San Diego Couple Intervenes by Revitalizing Downtown Scenes
When it comes to improving neighborhoods, Pete Garcia and Beth Callender aren’t holding their breath while waiting for others to step in.
The San Diego couple are the minds behind Urban Interventions, a grassroots nonprofit that takes the initiative to improve unsightly areas in downtown San Diego. So far, the couple have planted trees, cleaned streets and installed artwork in the neighborhood.
“We’re instigators, integrators and we make things happen,” said Garcia, a real estate developer. “We go in, assess what is needed and we use our money, talent and connections to make it happen because the need is now and not three years from now.”
The two have been married for three decades and have a long history of public service in San Diego. Garcia served on the board of the San Diego Regional Economic Development Foundation and the California Commission for Economic Development. While Callender is actively involved in the Urban Land Institute San Diego Tijuana and CDC Gold Product Council.
Urban Interventions is the couple’s “third act,” said Garcia, whose interest in downtown peaked when he began working on the Idea District, a forward-thinking, urban project in the area.
"As we finished the project, we realized we really needed to improve the public realm," he said. "It's about what people experience outside of just buildings. All great cities have great public realms."
With Urban Interventions, the duo have led dozens of volunteers to plant trees, fix a broken street lamp and install original artwork on the Salvation Army building, which was once filled with graffiti. Projects range from $15,000 to $150,000 with a third of the costs covered by Garcia and Callender. The couple also receives support from groups such as the Downtown San Diego Partnership.
The couple said they’re taking action rather than waiting for the city to improve the neighborhood because of the time and costs associated with working with governments. Callender said getting municipal groups involved can complicate simple projects or extend the deadline. She said they chose to focus on downtown because it’s the center of San Diego.
“We strongly believe a strong core of a place improves the entire region,” said Callender, a marketing professional. “The city is the center of local government, arts and culture — it’s the front door of a location and it says a lot about the people who reside there.”
The work of Urban Interventions isn’t limited to visual improvements. The group has also hosted a pop-up art performance titled “Street Stories,” where poets and musicians performed. The event attracted people from all walks of life, including the homeless and police officers.
“It was very much a spontaneous celebration,” Callender said. “It was very meaningful. That is one thing about performance art you don’t get with physical and visual art — it’s of the moment. If you’re there and you’re partaking in that moment, you feel the energy among the other people and you create a memory. It would be great if we had more of those opportunities.”

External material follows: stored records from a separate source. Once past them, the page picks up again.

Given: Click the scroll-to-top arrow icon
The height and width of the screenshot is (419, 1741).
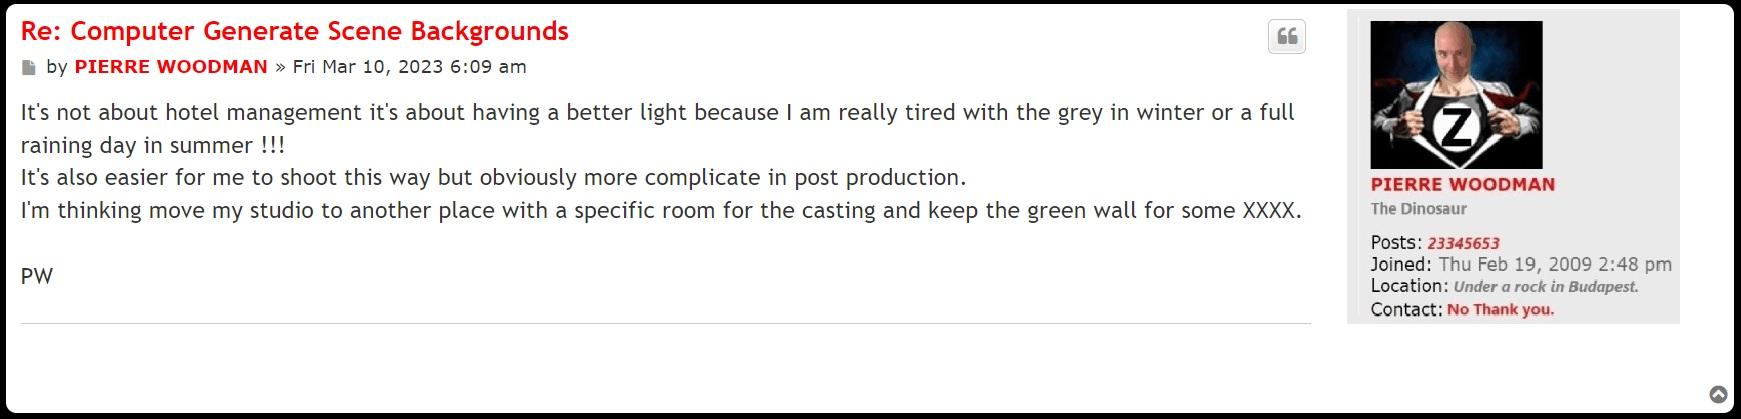Looking at the screenshot, I should [x=1718, y=394].
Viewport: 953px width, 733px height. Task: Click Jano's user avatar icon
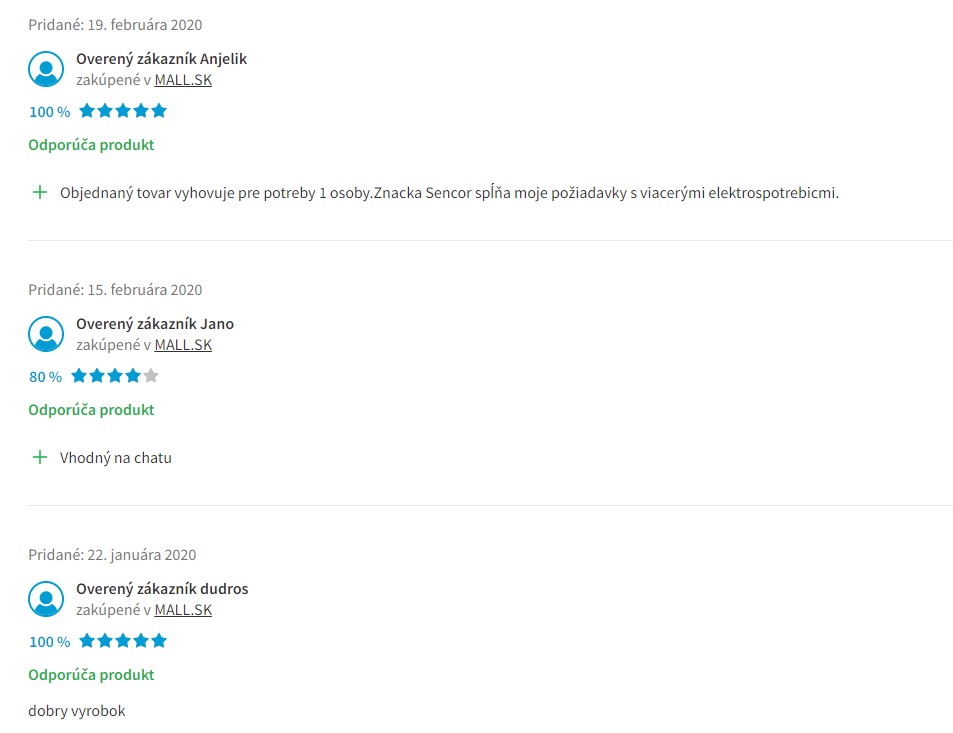click(46, 334)
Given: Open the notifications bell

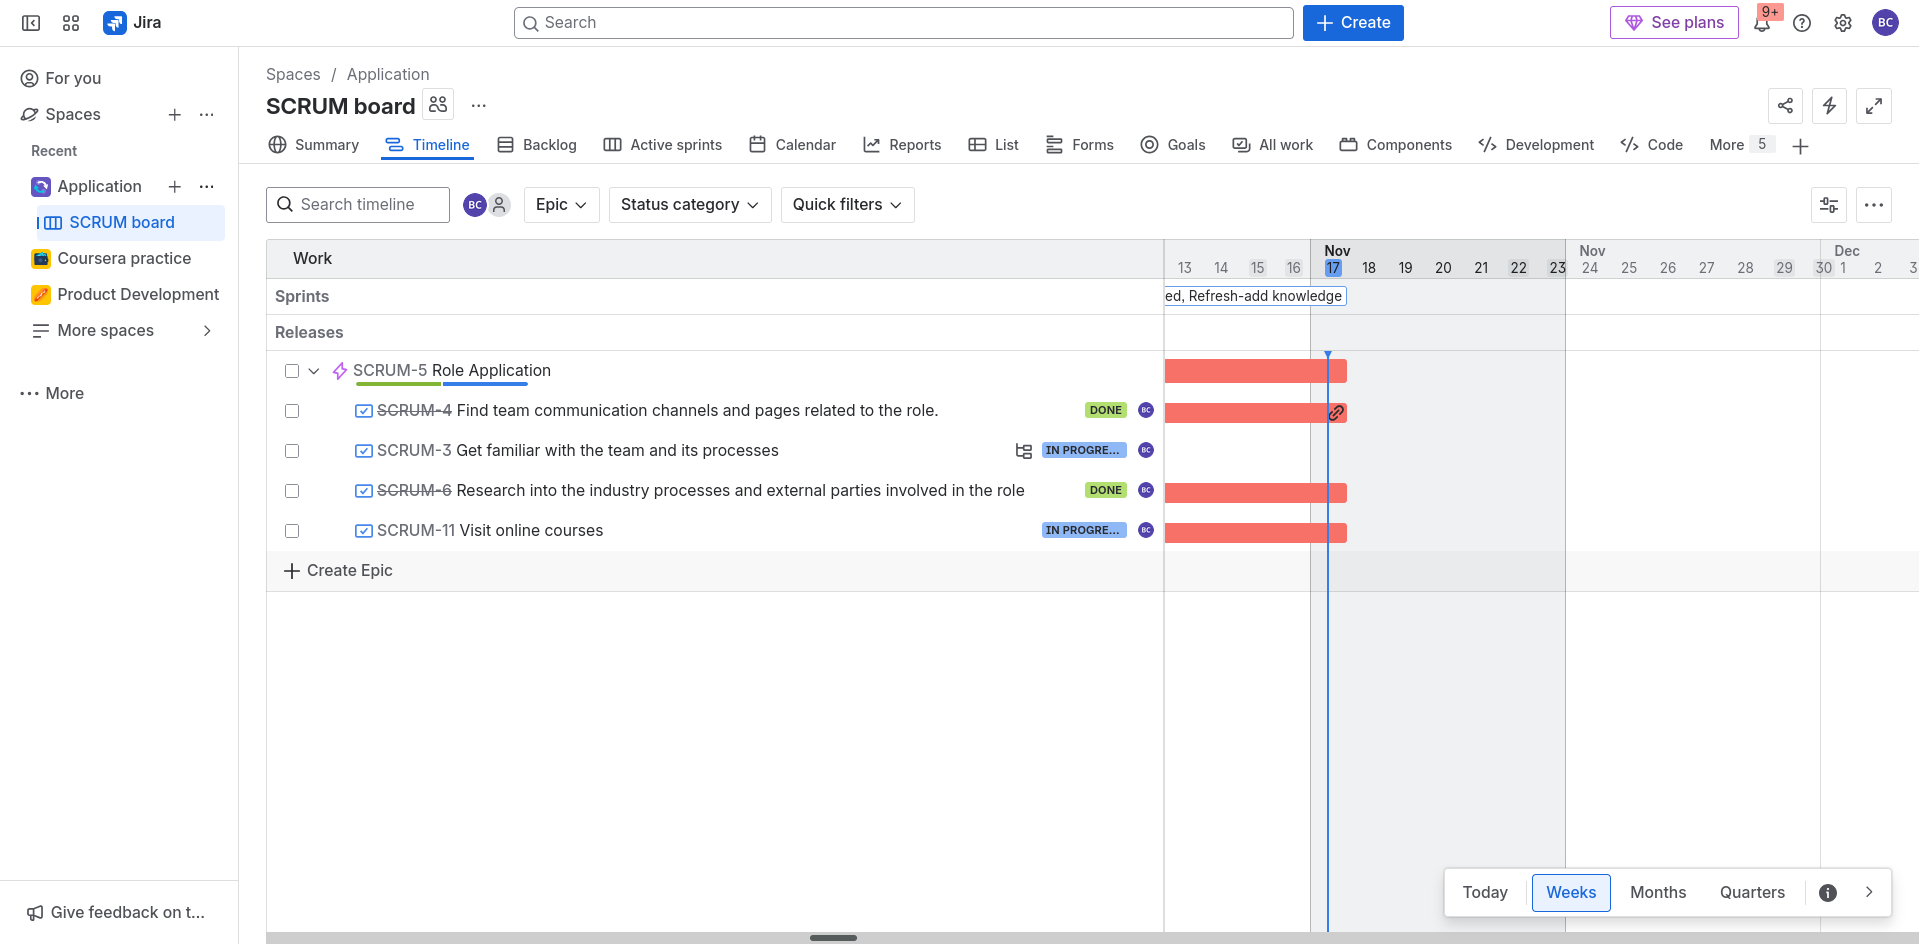Looking at the screenshot, I should click(1762, 23).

Susanna Peredo Swap, founder and executive director of Vanguard Culture, a nonprofit dedicated to advancing the arts in San Diego, worked with Urban Interventions on its pop-up performance. Swap said the nonprofit is a “welcomed addition” to the city.

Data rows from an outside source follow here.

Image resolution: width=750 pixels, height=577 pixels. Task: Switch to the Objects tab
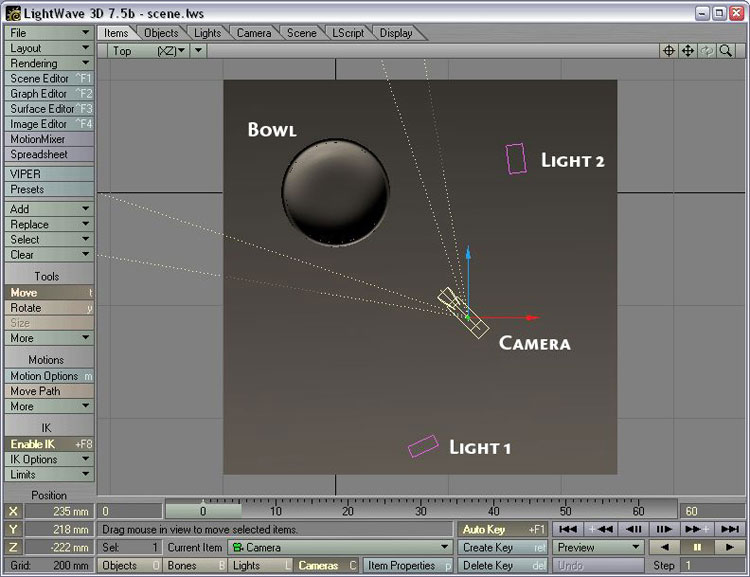point(161,33)
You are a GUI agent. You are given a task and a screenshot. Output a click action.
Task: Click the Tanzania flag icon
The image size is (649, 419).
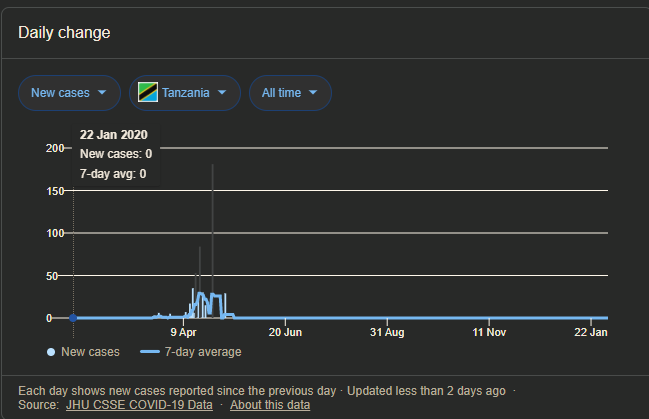pos(148,92)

“Their approach to activating underserved areas with public art and live performances provides the community with a much-needed respite and sense of creative spontaneity,” she said.
Downtown residents have also been grateful for the work Garcia and Callender have done to improve their neighborhood.

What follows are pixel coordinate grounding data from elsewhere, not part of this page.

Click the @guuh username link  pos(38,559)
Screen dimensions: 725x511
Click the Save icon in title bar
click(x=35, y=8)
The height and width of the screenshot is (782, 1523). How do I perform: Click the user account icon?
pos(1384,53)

Kathleen Hallahan, who has lived in East Village for seven years, said creativity is a boon to the local economy.
“Pete and Beth’s efforts are unique and quite impactful as they are enriching the area by creating small scale artistic interventions in the public realm that surprise and delight those who come across them,” she said. “In essence, establishing a subtle, but visible statement of the inventive vibe of the area by a grassroots effort.”
Jayce Venditti, another downtown resident, said Urban Interventions will not only help the economy but will help those cope with current events.
"I only hope that they continue to find ways of doing things that are safe for all, but provide some type of sanity for those in need," he said. “We need to figure out a way of getting more people involved with Pete and Beth… especially now.”
Garcia and Callender said their next project in the works is highlighting empty business windows, which is symbolic of the year.
“(It’s about) pride in the community whether you’re homeless, non-homeless or a millionaire,” Garcia said. “There needs to be pride in the community. This is not about return-in-investment. This is about doing well by doing good.”